[Stored dataset items]
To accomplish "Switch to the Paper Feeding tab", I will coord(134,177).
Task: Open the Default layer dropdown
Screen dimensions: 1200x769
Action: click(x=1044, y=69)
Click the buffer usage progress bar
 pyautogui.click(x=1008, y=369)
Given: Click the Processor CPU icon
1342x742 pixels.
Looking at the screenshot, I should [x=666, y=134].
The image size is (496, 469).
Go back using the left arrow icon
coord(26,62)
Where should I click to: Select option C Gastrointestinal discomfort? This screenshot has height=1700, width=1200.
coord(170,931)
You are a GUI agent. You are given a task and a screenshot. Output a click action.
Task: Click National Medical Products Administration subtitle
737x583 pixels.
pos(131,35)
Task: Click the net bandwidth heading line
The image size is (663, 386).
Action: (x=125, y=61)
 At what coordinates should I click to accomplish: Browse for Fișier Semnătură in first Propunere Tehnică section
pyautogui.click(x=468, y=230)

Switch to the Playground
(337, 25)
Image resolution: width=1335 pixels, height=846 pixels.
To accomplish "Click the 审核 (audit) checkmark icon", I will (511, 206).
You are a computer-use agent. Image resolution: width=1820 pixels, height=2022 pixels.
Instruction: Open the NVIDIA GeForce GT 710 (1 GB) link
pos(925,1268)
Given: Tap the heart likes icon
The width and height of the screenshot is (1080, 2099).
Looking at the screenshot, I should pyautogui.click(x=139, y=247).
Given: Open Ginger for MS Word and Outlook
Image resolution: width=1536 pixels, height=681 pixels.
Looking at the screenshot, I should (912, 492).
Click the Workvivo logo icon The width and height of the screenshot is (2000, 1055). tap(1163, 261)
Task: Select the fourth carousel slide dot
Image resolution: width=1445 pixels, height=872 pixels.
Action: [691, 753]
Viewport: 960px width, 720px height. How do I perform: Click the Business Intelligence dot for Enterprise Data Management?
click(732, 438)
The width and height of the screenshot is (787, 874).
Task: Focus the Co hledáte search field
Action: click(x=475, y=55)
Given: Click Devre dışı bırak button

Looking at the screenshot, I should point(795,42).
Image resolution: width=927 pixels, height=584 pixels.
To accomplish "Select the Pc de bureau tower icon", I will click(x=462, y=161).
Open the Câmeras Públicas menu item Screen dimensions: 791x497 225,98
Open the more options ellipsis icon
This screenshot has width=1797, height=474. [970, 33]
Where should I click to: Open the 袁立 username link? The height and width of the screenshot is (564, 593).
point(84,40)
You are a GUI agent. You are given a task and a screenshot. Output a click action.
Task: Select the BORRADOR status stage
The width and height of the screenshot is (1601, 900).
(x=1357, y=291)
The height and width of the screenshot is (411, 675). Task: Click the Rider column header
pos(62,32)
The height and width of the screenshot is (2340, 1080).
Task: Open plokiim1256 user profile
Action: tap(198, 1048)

ASSIGNED TASK. Each record, from first to last, should be returned verbatim.

TASK RESULT.
To accomplish "Switch to the Paper Feeding tab", I will coord(134,177).
Task: Open the Default layer dropdown
Screen dimensions: 1200x769
Action: click(x=1044, y=69)
Click the buffer usage progress bar
 pyautogui.click(x=1008, y=369)
Given: Click the Processor CPU icon
1342x742 pixels.
Looking at the screenshot, I should [x=666, y=134].
The image size is (496, 469).
Go back using the left arrow icon
coord(26,62)
Where should I click to: Select option C Gastrointestinal discomfort? This screenshot has height=1700, width=1200.
coord(170,931)
You are a GUI agent. You are given a task and a screenshot. Output a click action.
Task: Click National Medical Products Administration subtitle
737x583 pixels.
pos(131,35)
Task: Click the net bandwidth heading line
The image size is (663, 386).
Action: (x=125, y=61)
 At what coordinates should I click to accomplish: Browse for Fișier Semnătură in first Propunere Tehnică section
pyautogui.click(x=468, y=230)

Switch to the Playground
(337, 25)
Image resolution: width=1335 pixels, height=846 pixels.
To accomplish "Click the 审核 (audit) checkmark icon", I will (511, 206).
You are a computer-use agent. Image resolution: width=1820 pixels, height=2022 pixels.
Instruction: Open the NVIDIA GeForce GT 710 (1 GB) link
pos(925,1268)
Given: Tap the heart likes icon
The width and height of the screenshot is (1080, 2099).
Looking at the screenshot, I should pyautogui.click(x=139, y=247).
Given: Open Ginger for MS Word and Outlook
Image resolution: width=1536 pixels, height=681 pixels.
Looking at the screenshot, I should (912, 492).
Click the Workvivo logo icon The width and height of the screenshot is (2000, 1055). tap(1163, 261)
Task: Select the fourth carousel slide dot
Image resolution: width=1445 pixels, height=872 pixels.
Action: [691, 753]
Viewport: 960px width, 720px height. How do I perform: Click the Business Intelligence dot for Enterprise Data Management?
click(732, 438)
The width and height of the screenshot is (787, 874).
Task: Focus the Co hledáte search field
Action: click(x=475, y=55)
Given: Click Devre dışı bırak button

Looking at the screenshot, I should point(795,42).
Image resolution: width=927 pixels, height=584 pixels.
To accomplish "Select the Pc de bureau tower icon", I will click(x=462, y=161).
Open the Câmeras Públicas menu item Screen dimensions: 791x497 225,98
Open the more options ellipsis icon
This screenshot has width=1797, height=474. [970, 33]
Where should I click to: Open the 袁立 username link? The height and width of the screenshot is (564, 593).
point(84,40)
You are a GUI agent. You are given a task and a screenshot. Output a click action.
Task: Select the BORRADOR status stage
The width and height of the screenshot is (1601, 900).
(x=1357, y=291)
The height and width of the screenshot is (411, 675). Task: Click the Rider column header
pos(62,32)
The height and width of the screenshot is (2340, 1080).
Task: Open plokiim1256 user profile
Action: tap(198, 1048)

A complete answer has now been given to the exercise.